Hi Ken,

This is a great input. Thank you for the feedback. I believe you are right
and we should check each case separately.
That said, I was just worried if Graph Providers start blindly replacing
steps with optimised versions of those steps then it becomes hard to track
how it affects TinkerPop side optimization strategies and custom Steps.
For example, let's take a look at any random optimization strategy on
TinkerPop's side.
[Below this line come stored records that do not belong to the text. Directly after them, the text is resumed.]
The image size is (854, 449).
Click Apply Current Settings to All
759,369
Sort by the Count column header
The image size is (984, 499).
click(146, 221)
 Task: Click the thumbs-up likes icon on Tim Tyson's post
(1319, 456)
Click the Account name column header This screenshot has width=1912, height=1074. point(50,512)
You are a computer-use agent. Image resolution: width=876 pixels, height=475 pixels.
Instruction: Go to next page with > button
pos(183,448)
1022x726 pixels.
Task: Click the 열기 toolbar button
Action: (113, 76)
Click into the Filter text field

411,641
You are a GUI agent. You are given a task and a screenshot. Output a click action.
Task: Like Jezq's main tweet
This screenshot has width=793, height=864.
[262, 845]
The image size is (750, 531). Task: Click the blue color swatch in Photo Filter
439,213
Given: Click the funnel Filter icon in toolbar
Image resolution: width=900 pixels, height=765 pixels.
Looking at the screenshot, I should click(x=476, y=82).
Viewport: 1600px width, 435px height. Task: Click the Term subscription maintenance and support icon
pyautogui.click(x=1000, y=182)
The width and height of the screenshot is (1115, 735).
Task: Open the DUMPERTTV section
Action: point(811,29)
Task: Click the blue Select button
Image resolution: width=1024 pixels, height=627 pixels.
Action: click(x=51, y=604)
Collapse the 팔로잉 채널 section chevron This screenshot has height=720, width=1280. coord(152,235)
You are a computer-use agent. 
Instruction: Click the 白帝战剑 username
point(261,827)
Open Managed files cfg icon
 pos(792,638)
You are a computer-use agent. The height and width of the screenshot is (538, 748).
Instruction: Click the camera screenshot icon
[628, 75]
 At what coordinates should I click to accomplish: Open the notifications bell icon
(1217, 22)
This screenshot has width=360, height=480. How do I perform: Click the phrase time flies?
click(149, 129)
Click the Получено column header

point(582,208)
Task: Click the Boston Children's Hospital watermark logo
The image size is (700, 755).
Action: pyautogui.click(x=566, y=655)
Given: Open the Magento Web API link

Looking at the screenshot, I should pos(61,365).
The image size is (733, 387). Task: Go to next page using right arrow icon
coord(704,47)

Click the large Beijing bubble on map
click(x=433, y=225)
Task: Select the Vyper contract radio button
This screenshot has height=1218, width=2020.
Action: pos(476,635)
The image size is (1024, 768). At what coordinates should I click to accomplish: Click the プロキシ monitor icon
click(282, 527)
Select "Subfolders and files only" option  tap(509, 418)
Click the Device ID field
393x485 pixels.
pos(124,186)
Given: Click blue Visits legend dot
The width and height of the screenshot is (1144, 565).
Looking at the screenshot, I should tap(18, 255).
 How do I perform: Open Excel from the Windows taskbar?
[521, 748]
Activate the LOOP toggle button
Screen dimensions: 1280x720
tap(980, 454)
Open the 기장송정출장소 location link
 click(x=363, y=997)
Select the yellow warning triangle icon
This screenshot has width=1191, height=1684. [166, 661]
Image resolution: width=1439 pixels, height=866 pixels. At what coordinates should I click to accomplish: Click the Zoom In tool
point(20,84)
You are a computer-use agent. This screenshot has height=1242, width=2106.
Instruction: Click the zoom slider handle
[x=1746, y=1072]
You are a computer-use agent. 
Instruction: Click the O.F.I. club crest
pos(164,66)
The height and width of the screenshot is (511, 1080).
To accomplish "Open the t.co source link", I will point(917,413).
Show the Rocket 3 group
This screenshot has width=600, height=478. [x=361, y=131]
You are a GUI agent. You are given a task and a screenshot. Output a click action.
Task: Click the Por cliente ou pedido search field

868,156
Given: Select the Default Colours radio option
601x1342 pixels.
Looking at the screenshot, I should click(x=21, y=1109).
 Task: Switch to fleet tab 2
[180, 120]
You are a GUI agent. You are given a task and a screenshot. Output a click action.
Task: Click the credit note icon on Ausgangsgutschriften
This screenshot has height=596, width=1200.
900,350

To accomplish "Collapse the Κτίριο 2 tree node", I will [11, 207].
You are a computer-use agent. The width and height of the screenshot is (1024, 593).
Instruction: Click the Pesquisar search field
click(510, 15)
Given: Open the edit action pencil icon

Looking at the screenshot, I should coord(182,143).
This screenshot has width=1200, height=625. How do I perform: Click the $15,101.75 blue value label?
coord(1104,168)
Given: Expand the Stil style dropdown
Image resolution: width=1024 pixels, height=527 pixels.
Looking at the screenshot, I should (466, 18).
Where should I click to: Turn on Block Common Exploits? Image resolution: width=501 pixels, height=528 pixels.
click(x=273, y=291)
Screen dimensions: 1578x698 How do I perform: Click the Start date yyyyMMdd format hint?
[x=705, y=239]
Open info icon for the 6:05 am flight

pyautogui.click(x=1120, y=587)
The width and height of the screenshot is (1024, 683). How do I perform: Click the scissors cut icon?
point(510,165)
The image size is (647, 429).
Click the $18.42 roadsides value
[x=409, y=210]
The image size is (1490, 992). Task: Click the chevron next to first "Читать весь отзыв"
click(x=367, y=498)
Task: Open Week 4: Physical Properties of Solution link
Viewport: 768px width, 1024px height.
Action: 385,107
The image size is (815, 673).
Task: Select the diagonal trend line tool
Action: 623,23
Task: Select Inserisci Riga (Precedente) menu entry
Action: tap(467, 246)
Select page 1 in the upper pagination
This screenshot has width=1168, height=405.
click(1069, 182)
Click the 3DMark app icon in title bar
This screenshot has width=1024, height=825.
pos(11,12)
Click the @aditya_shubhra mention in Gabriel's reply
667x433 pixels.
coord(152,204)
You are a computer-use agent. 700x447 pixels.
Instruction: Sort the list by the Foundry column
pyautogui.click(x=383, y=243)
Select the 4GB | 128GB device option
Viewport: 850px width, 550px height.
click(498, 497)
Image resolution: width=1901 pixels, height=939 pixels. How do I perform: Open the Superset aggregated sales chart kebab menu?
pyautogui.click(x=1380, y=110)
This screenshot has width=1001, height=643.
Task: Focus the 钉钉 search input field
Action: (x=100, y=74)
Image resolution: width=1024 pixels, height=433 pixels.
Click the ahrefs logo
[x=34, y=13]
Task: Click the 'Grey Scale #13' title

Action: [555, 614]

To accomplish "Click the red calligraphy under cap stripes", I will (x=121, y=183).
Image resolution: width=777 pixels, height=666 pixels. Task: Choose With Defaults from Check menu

For example EarlyLimitStrategy
<https://github.com/apache/tinkerpop/blob/3.6-dev/gremlin-core/src/main/java/org/apache/tinkerpop/gremlin/process/traversal/strategy/optimization/EarlyLimitStrategy.java>
.
This strategy specifically has specific logic regarding usage of
`RangeGlobalStep`.
I.e.  `if (step instanceof RangeGlobalStep)`.
If we check this step it's `final` (`public final class RangeGlobalStep`).
In such a case nobody could actually easily replace this strategy without
affecting `EarlyLimitStrategy` because we can't extend / overwrite
RangeGlobalStep due to being final.
Moreover `if (step instanceof RangeGlobalStep)` could actually be replaced
by `if (RangeGlobalStep.class.equals(step.getClass()))` because we know
there are no instances of `RangeGlobalStep` other than `RangeGlobalStep`
itself, but the strategy tells that any instance of `RangeGlobalStep` is
valid for optimization.

The above relation of Optimizations and Steps affects many Step classes and
many optimization strategies. Moreover it's kind of inconsistent that some
of the steps are `final` and some of them are non-final even without having
any other classes extending them in the TinkerPop codebase. For example,
PropertiesStep and PropertyMapStep are non-final, but they don't have any
classes extending them inside TinkerPop codebase. Logically Graph Providers
extend and replace those steps, but then why do we keep those steps open if
their codebase is bigger and more likely to be changed then the other
`final` steps which are more likely to stay as is? (i.e. I would expect
PropertyMap step to be changed more often then the IsStep for example, even
so the latter one is non-final).

I do agree with you that we should probably be curious of any methods /
fields which we open with `protected` and don't blindly replace `private`
fields / methods to `protected` fields / methods (as I did in the PR), but
I doubt any Step should be `final`.
Taking your input into account I think the way we could do, is:
1. Open all Step classes for extension by removing `final`. (do this in a
single PR for all steps)
2. Move all `private` / `protected` utility methods out from Step classes
into some utility classes. (do this case by case depending on the step)
3. Add public getter methods and / or public constructors to be able to
copy necessary step fields from the original step into a new extending
step. (do this case by case depending on the step)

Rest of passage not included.